Using LAM-MPI
The Message-Passing Interface, or MPI for short, is a library of routines for running jobs across multiple nodes in a Beowulf cluster.
More detailed tutorials are available from LAM-MPI.org.
If you're planning on doing anything serious with LAM-MPI, you should probably read the user manual, which includes information about writing, building, and running programs on a LAM-MPI cluster.
Before you can use the MPI, you must start the service running on the nodes you plan to use.
Starting LAM-MPI
Starting MPI requires you to have SSH keys set up and an SSH agent running so that you don't have to type passwords to connect to different machines. See our SSH tutorial for the details; once you've got SSH working, come back here and try the examples on this page.

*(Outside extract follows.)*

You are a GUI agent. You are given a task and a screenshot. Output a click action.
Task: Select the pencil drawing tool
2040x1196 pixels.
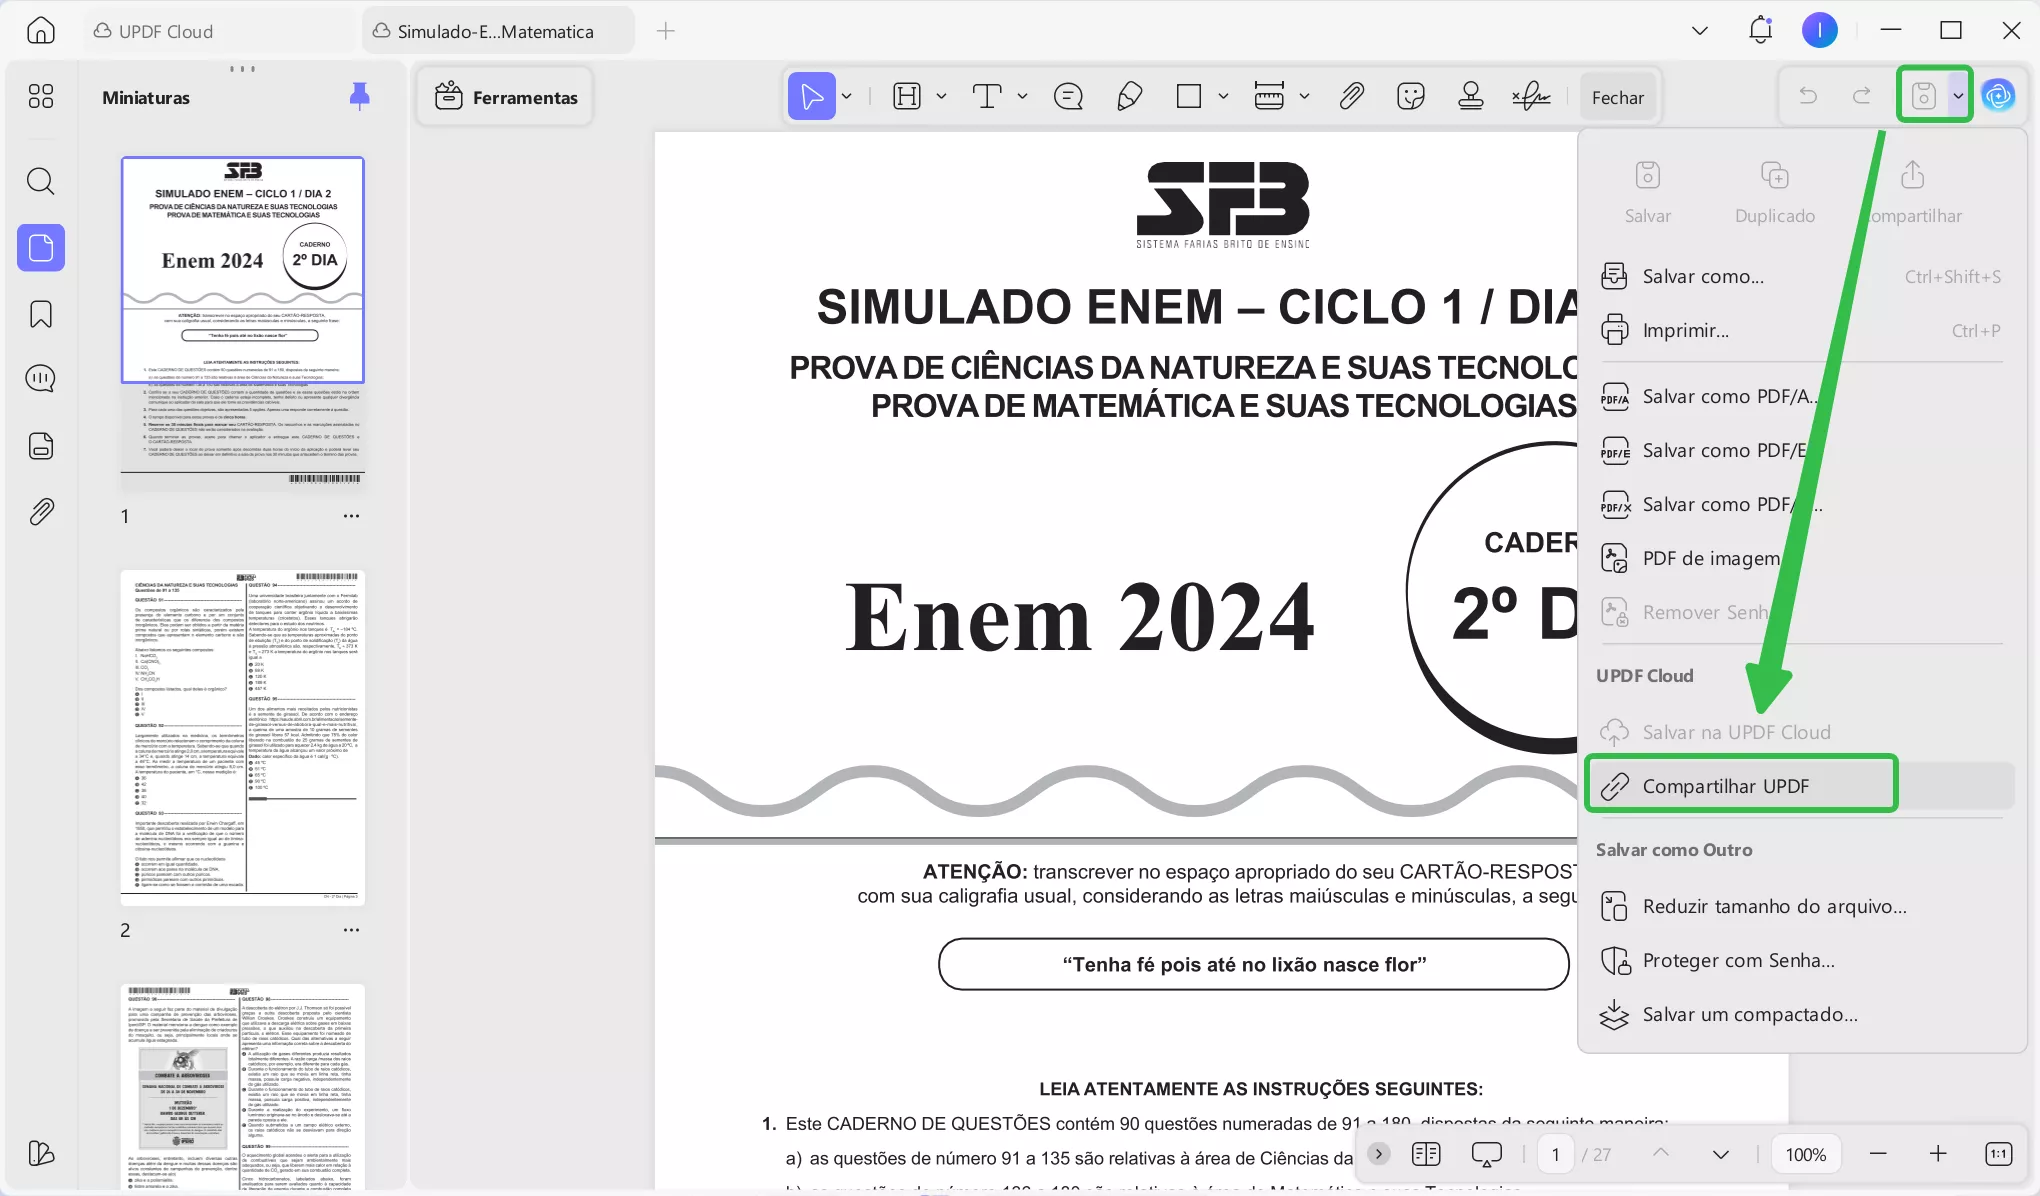pos(1129,97)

Log into the dworkin and start an SSH agent
process. Add your key, then run the recon command to
check the nodes:
dworkin% recon -v node_list_file
where node_list_file is a file containing
the names of the nodes you want to boot and a list of CPUs available on that
host. For these systems, you can try setting cpu=2, as
they have “hyperthreading” processors. I'm not sure whether
hypterthreading gives us any increase in performance over
nonhyperthreading with these systems when using MPI, but it's worth
trying to see.
A file containing a list of all the possible nodes can be found
in /etc/lam/lam-full.bhost on dworkin.
If recon succeeds, try running lamboot
to really start the cluster:
dworkin% lamboot -v /etc/lam/lam-full.bhost
If all goes well, you should see something like
LAM 7.1.1/MPI 2 C++/ROMIO–Indiana University n-1<15868> ssi:boot:base:linear: booting n0 (benedict.math.hmc.edu) n-1<15868> ssi:boot:base:linear: booting n1 (brand.math.hmc.edu) n-1<15868> ssi:boot:base:linear: booting n2 (caine.math.hmc.edu) n-1<15868> ssi:boot:base:linear: booting n3 (corwin.math.hmc.edu) n-1<15868> ssi:boot:base:linear: booting n4 (deirdre.math.hmc.edu) n-1<15868> ssi:boot:base:linear: booting n5 (delwin.math.hmc.edu) n-1<15868> ssi:boot:base:linear: booting n6 (dworkin.math.hmc.edu) n-1<15868> ssi:boot:base:linear: booting n7 (fiona.math.hmc.edu) n-1<15868> ssi:boot:base:linear: booting n8 (flora.math.hmc.edu) n-1<15868> ssi:boot:base:linear: booting n9 (gerard.math.hmc.edu) n-1<15868> ssi:boot:base:linear: booting n10 (julian.math.hmc.edu) n-1<15868> ssi:boot:base:linear: booting n11 (martin.math.hmc.edu) n-1<15868> ssi:boot:base:linear: booting n12 (merlin.math.hmc.edu) n-1<15868> ssi:boot:base:linear: booting n13 (oberon.math.hmc.edu) n-1<15868> ssi:boot:base:linear: booting n14 (random.math.hmc.edu) n-1<15868> ssi:boot:base:linear: booting n15 (sand.math.hmc.edu) n-1<15868> ssi:boot:base:linear: finished
Listing Active Nodes
The lamnodes command will generate a list of nodes
that are part of your LAM cluster. Output should look something
like
XOXOX
Monitoring LAM Processes
The mpitask and mpimsg commands allow
you to monitor different aspects of the LAM system.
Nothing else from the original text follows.